Decide whether each statement below agrees with the mifepristone ruling commentary. For each, answer yes or no and quote the deciding words. (a) Mifepristone was first approved in 2000. (b) Judge Kacsmaryk's order took effect with no grace period. (c) Judge Kacsmaryk's decision draws on a statute from 1873.

[EXERCISE PASSAGE]
* * *
Last summer, I wrote about the Medical Question Doctrine, the theory that federal courts should defer to physicians on medical-legal questions. The relevance of my piece has resurfaced, now that Texas district court Judge Matthew Kacsmaryk issued a nationwide injunction prohibiting the FDA’s mifepristone approval.
Mifepristone is a one of two medications used for medical abortions. Mifepristone “blocks a hormone called progesterone that is needed for a pregnancy to continue.” The drug itself was first approved in 2000, and its approval was audited and validated in 2008. Mifepristone is effective and safe: the drug is 80% successful and sends fewer people to the ER than Tylenol and Viagra. In fact, only 24 out of nearly 3.7 million individuals who took mifepristone experienced a fatal side effect – and 6 of those cases coincided with alcohol and drug use. This puts the fatality rate of mifepristone at .00065%. Even compared to surgical abortion, medical abortion is indistinguishable with regards to safety and effectiveness.
On a tenuous legal theory and even more strained medical analysis, Judge Kacsmaryk stayed the initial and subsequent mifepristone approvals by the FDA. In essence, Judge Kacsmaryk paused legal distribution and prescription of mifepristone (with a seven-day grace period). Judge Kacsmaryk’s decision rested on the administrative complaint that the FDA had improperly approved the drug and that patients and doctors may experience injuries from using mifepristone.
In response to this decision, legal scholars, newspapers, and the United States President have criticized the decision for adopting radical, conspiracy-like reasoning that badly misconstrues reproductive medicine (and administrative law). In making his decision, Judge Kacsmaryk relies on a new theory of standing, a dormant 1873 statute, and an unprecedented remedy.
Last year, I suggested that the Medical Question Doctrine ought to consider “[1] the breadth of science on the policy, [2] the good faith justification by the physician, [3] the interest convergence of industry in pushing the treatment, [4] the effectiveness of the treatment in past experimentation, and [5] the interests of the state in regulating the treatment.” While none of these factors are dispositive, the Medical Question Doctrine prioritizes dereference to the individual physician rather than substitute the physician’s expertise for the Court’s.
In contrast to these careful considerations, Judge Kacsmaryk’s nationwide remedy contravenes the particularized, case-specific reasoning that physicians use when prescribing treatment. Of course, subsequent FDA regulations had gone further, permitting a prescription without a doctor’s visit. However, Judge Kacsmaryk’s remedy prevented a prescription, even with informed consent (as the initial approval permitted). More than just a contempt for abortion, this decision joins a series of nationwide remedies that demonstrate serious misgivings about expertise and agency judgement. Broadly, this means that a court without medical training can override the best medical judgement of physicians, even when that physician believes that such a treatment may be the most effective medication.
* * *
[DATASET ENTRIES]
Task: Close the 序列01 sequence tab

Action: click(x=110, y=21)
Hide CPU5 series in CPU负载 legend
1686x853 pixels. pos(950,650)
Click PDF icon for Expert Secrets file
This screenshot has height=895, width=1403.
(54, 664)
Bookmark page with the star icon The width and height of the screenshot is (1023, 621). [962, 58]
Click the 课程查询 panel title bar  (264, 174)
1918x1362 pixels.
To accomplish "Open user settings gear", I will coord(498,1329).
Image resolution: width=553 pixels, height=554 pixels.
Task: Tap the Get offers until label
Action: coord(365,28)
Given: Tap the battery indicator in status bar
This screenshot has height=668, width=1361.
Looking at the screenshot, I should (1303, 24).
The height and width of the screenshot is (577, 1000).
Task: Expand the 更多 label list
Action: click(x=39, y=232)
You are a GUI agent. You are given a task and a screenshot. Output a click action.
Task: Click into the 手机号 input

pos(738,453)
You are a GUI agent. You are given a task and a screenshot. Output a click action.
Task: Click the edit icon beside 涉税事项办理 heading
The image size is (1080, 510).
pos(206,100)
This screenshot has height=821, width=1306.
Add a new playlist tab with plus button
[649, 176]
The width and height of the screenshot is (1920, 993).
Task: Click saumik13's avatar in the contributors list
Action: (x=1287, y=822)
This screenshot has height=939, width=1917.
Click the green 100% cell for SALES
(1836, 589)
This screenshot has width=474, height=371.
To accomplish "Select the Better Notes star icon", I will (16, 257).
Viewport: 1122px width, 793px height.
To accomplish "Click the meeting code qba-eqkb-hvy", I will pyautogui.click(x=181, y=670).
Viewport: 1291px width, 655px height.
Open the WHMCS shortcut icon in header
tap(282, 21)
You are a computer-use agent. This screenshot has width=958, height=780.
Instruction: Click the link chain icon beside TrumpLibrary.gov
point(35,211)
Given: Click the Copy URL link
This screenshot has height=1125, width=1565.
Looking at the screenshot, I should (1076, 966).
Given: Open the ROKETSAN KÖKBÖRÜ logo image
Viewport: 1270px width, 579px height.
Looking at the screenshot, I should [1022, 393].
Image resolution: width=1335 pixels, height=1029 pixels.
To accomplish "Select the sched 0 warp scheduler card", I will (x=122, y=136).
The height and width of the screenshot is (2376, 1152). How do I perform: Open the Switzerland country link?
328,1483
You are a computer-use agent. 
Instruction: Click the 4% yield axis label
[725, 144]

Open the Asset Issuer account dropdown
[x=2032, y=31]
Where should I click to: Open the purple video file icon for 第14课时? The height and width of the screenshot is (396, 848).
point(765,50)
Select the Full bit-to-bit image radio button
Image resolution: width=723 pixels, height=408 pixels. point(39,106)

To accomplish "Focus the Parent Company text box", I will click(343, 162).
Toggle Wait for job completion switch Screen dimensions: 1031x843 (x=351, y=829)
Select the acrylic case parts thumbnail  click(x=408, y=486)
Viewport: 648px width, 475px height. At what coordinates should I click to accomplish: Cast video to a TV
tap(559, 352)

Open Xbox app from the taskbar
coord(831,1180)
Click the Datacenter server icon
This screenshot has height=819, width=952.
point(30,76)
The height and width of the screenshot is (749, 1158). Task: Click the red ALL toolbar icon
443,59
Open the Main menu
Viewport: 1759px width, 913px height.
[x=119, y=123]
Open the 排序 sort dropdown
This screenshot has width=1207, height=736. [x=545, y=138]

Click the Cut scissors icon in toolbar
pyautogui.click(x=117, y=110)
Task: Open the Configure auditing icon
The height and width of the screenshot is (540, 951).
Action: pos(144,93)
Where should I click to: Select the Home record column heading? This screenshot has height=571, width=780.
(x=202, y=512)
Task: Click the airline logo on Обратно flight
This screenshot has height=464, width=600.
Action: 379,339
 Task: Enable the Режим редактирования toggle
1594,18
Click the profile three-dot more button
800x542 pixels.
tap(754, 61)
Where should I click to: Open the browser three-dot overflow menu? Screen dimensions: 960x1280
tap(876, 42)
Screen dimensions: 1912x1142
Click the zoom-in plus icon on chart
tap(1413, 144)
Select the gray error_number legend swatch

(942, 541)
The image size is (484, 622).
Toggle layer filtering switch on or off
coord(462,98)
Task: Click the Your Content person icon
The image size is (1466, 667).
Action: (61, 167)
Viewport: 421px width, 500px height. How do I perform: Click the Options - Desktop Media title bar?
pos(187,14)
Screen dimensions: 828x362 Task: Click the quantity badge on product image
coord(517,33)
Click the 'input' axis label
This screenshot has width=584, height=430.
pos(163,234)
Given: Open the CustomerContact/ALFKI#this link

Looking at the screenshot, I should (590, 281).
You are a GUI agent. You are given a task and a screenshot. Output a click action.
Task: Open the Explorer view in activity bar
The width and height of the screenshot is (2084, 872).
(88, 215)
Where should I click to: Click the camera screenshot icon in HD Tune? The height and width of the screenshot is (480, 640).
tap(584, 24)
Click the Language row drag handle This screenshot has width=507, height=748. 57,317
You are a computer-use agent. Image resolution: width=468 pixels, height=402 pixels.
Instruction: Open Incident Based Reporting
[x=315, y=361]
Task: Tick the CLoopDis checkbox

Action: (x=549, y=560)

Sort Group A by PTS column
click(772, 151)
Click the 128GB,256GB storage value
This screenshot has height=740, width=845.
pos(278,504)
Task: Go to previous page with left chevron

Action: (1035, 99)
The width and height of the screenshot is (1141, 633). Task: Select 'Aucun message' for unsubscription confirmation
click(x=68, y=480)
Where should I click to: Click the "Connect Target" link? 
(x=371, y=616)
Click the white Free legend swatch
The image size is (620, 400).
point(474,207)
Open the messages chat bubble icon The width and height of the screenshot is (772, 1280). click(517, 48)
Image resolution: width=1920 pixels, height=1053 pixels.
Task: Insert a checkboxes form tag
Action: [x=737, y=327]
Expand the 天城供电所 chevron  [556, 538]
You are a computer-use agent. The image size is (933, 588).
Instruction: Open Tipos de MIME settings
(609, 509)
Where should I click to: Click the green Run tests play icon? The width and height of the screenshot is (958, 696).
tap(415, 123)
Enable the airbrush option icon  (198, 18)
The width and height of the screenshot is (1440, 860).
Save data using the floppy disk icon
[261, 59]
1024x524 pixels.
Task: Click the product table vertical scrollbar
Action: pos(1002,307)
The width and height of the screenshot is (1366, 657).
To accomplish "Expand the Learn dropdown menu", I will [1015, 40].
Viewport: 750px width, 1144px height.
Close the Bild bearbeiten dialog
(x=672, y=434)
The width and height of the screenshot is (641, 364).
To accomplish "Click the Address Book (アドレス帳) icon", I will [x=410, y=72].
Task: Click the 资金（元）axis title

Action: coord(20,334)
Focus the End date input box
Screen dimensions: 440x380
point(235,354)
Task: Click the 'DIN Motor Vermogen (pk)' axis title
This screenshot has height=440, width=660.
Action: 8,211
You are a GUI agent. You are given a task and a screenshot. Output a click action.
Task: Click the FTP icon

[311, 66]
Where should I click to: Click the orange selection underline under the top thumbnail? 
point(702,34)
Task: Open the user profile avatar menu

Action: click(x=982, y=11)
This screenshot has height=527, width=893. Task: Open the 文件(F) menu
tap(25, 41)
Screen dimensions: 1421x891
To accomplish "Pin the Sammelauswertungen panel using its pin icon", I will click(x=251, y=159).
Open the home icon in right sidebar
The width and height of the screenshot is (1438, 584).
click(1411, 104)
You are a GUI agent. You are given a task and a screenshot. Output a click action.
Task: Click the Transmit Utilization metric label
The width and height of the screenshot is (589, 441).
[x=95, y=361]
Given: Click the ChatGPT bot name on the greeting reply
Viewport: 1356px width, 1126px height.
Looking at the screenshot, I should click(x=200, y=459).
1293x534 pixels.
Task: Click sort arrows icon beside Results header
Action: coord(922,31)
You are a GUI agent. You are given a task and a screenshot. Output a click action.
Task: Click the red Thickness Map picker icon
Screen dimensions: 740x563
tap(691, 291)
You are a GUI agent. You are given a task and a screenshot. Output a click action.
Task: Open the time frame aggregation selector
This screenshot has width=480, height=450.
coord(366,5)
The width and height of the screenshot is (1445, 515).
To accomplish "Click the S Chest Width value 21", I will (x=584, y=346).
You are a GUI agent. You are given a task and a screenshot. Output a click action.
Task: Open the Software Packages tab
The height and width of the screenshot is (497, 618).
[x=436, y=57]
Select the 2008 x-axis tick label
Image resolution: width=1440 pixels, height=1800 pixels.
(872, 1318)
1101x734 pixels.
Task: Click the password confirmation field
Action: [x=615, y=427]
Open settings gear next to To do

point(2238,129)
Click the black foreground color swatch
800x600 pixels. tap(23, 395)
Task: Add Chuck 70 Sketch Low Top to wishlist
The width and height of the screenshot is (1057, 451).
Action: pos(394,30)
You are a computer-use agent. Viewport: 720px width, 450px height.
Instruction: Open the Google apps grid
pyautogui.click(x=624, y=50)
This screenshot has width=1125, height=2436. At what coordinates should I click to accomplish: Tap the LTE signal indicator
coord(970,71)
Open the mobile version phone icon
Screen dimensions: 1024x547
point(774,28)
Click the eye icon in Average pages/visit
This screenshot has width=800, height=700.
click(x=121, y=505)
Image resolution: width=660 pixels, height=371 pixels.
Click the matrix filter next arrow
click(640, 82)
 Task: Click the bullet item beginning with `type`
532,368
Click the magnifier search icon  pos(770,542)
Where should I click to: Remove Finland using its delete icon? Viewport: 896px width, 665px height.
* * *
[REPLY TO THE EXERCISE]
(a) Yes: "The drug itself was first approved in 2000"
(b) No: "(with a seven-day grace period)"
(c) Yes: "a dormant 1873 statute"